NEW YORK (Reuters Health)—Data from a genetic association study suggest that inflammatory bowel disease (IBD) should be divided into a three-group continuum, rather than the current division between Crohn’s disease and ulcerative colitis.
“The current clinical classifications of IBD, while important and useful, are a simplification of the true biological variation of this disease,” Dr. Jeffrey C. Barrett from Wellcome Trust Sanger Institute in Hinxton, U.K., told Reuters Health by email. “Ultimately, if we improve this classification system, we’ll hopefully have more successful trials for new medicines and better ability to give the right drug to the right patient.”
At least 163 susceptibility loci related to IBD have been identified so far, with most conferring risk of both ulcerative colitis and Crohn’s disease, Dr. Barrett and colleagues note in The Lancet, online Oct. 19. Molecular studies have suggested that ileal and colonic Crohn’s disease are distinct entities because of specific variants in NOD2 (in small bowel disease) and HLA alleles (in colonic disease).
The researchers used genetic risk scores from nearly 30,000 IBD patients to study genetic heterogeneity underlying the natural history of IBD. Three genetic loci achieved genome-wide significance: 3p21 (MST1), NOD2, and the major histocompatibility complex (MHC).
As in earlier studies, NOD2 was strongly associated with Crohn’s disease location, but adjustment for the other phenotypes found that the association of NOD2 with IBD behavior was driven almost entirely by its correlation with location and age at diagnosis.
Several human leukocyte antigen (HLA) alleles correlated with IBD susceptibility, location, and extent: HLA-DRB1*07:01 was the strongest signal for colonic disease and the strongest shared risk allele for Crohn’s disease and ulcerative colitis; rs77005575 was associated with Crohn’s disease behavior; HLA-B*08 was the top signal for the extent of ulcerative colitis; and HLA-DRB1*13:01 was the top signal for age at diagnosis of ulcerative colitis.
The genetic risk score strongly favored a model in which colonic Crohn’s disease is intermediate between ileal Crohn’s disease and ulcerative colitis over the model that grouped both Crohn’s disease subphenotypes as a single category.
“Despite the fact that we’ve found 200 regions of the genome associated with IBD risk, we only found three that were individually strongly associated with clinical phenotype,” Dr. Barrett said. “To me that suggests that the way in which we clinically stratify patients is imperfectly capturing the true underlying biology of their disease. We hope that the genetics results in our study will help to improve that stratification in the future.”
“For personalized treatments we need to understand which cells are affected in particular patients, and how they’ve gone wrong in maintaining the balance between healthy and exaggerated inflammation,” Dr. Barrett added.
Dr.

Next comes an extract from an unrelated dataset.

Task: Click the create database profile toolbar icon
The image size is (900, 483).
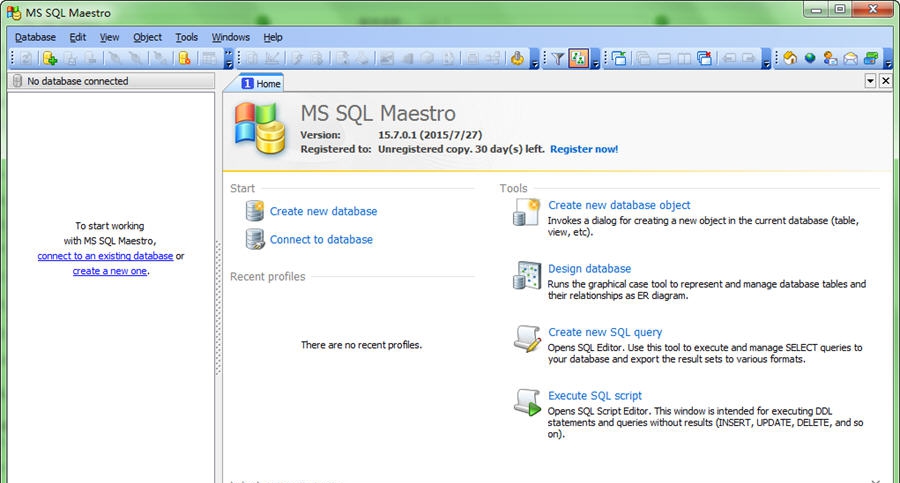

Joana Torres from Icahn School of Medicine at Mount Sinai, N.Y., who coauthored a related editorial, told Reuters Health by email, “The quest to identify biomarkers that can allow clinicians to predict disease course and disease complications is gaining increasing importance. It is also increasingly obvious that no single biomarker will be able to perform such a task in a complex disease as IBD.”
“Likely, in the future, algorithms that incorporate specific genetic risk alleles with other markers (e.g., antimicrobial markers, specific proteomic signature, microRNAs, etc.) will be used to predict complications, response to specific therapies, risk for surgery, etc., allowing true precision medicine to become real in IBD,” Dr. Torres said.
“Genetics alone are not useful in predicting disease course, disease complications, or behavior,” she concluded. “Other avenues of research that integrate genetic with non-genetic factors (such as the microbiome, early life environmental exposures, etc.) need to be developed if any light is to be shed onto the complex pathophysiology of inflammatory bowel disease.”